“No, no,” said the father peewit. “We do not wish to be censorious.”
“What does that mean?” asked Tommy Smith, for it was a long word, and he did not remember having heard it before.
“I mean,” said the father peewit, “that if people only ate fowl’s eggs, peewit’s eggs would be let alone, and that would be a very good thing. Fowls, you know, are accustomed to it, but we peewits have finer feelings.”
“Yes,” said the mother peewit; “we are more sensitive than common poultry.”
Tommy Smith couldn’t help remembering what the rat had said to him about asking the hen, and he thought he would ask her some day. But now he was talking to peewits. “You told me it was very difficult to find your eggs,” he said.
“So it is,” said the father peewit; “but it is not impossible.”
“I wish it were,” said the mother peewit. “But there are wicked men who learn how to do it, and then they can find them quite easily.

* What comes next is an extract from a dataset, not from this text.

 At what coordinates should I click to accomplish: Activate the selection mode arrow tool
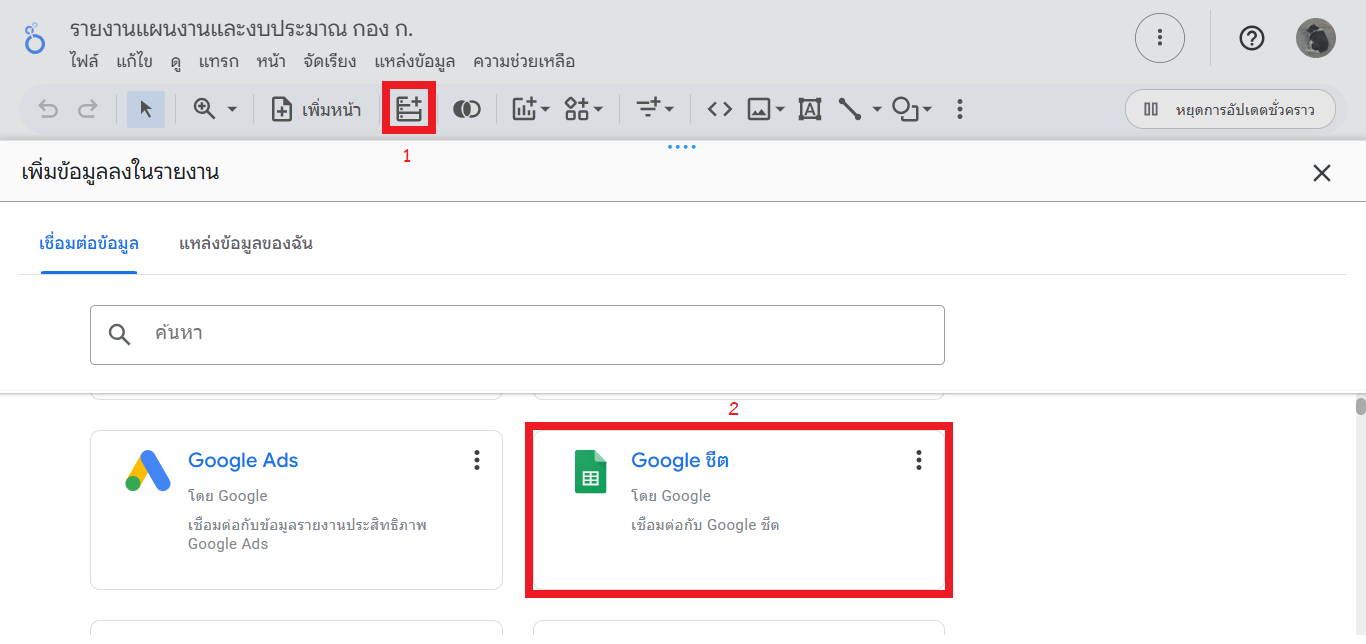[x=146, y=110]
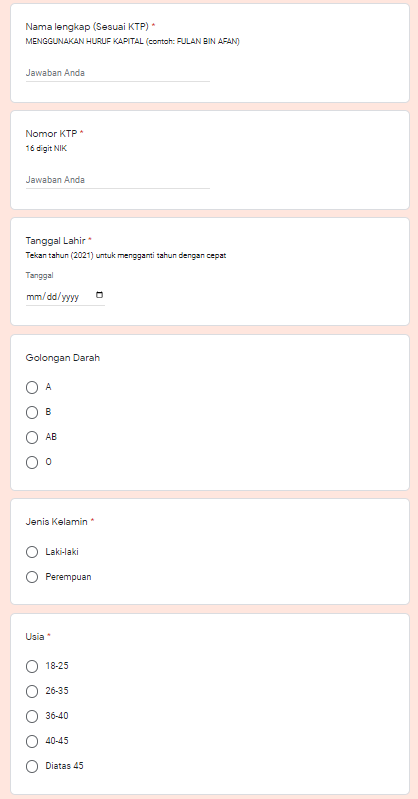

Oh, what a wicked world it is!”
Tommy Smith didn’t know what to say to comfort the poor peewits, until all at once an idea occurred to him. “Why do you lay eggs at all?” he said. “You know, if you didn’t lay them, nobody could take them away from you.”
“Not lay eggs?” cried the mother peewit. “Why, it is our duty to lay them. We have our duties to perform, of course.”
“If we did not lay eggs,” said the father peewit (he looked very grave as he spoke), “there would soon be no more peewits in the world, and what do you suppose would happen then?”